A verbatim copy of all the data is required; the pictures should not appear in it.

==== MATERIAL SHOWN

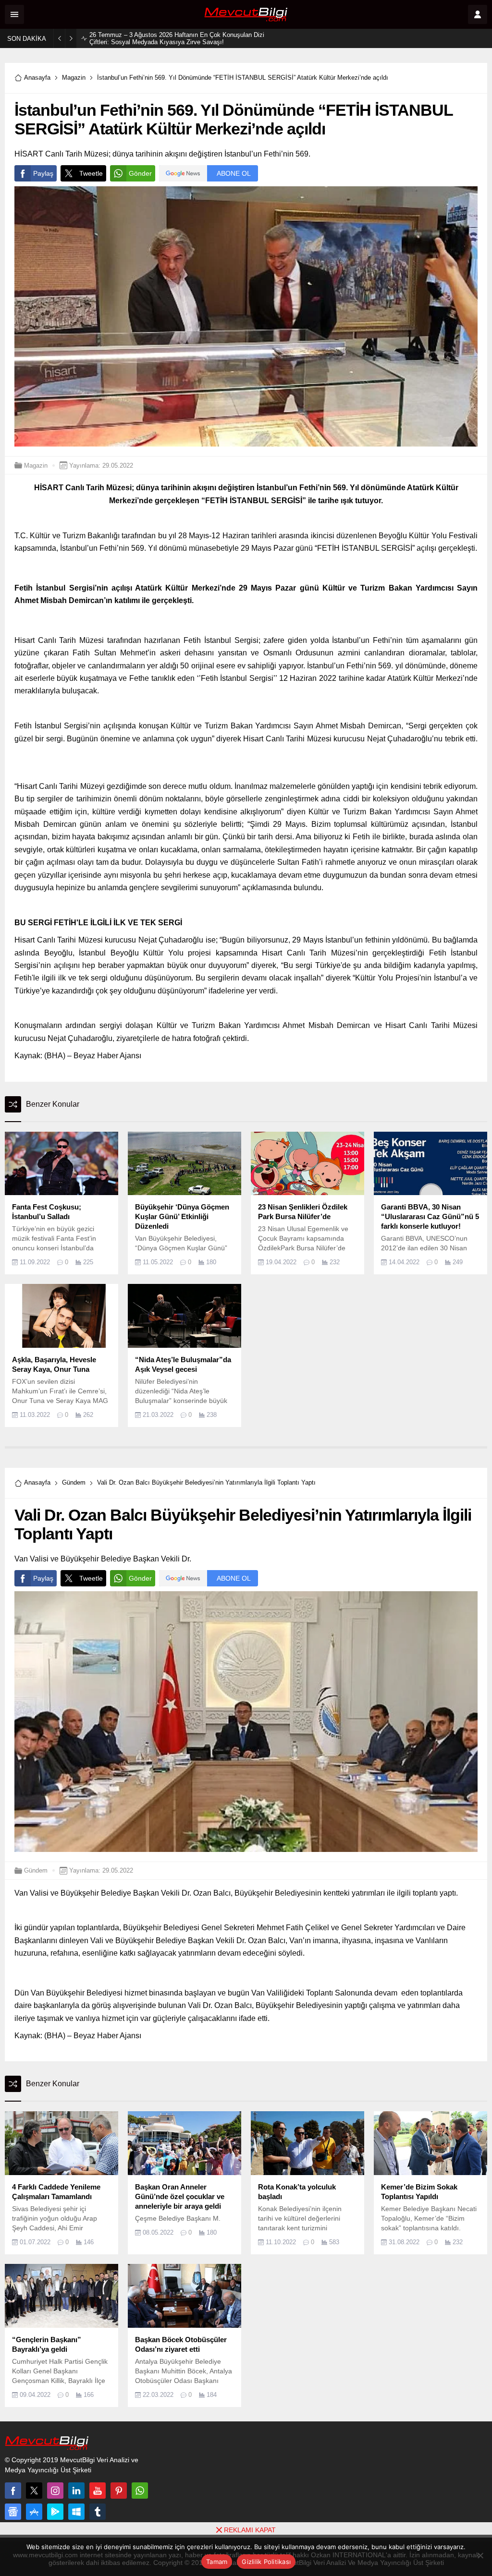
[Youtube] (97, 2490)
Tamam (216, 2561)
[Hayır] (480, 2555)
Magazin (74, 77)
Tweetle (91, 173)
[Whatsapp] (140, 2490)
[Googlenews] (13, 2511)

========

## RESPONSE FOR THIS EXERCISE:
[Youtube] (97, 2490)
Tamam (216, 2561)
[Hayır] (480, 2555)
Magazin (74, 77)
Tweetle (91, 173)
[Whatsapp] (140, 2490)
[Googlenews] (13, 2511)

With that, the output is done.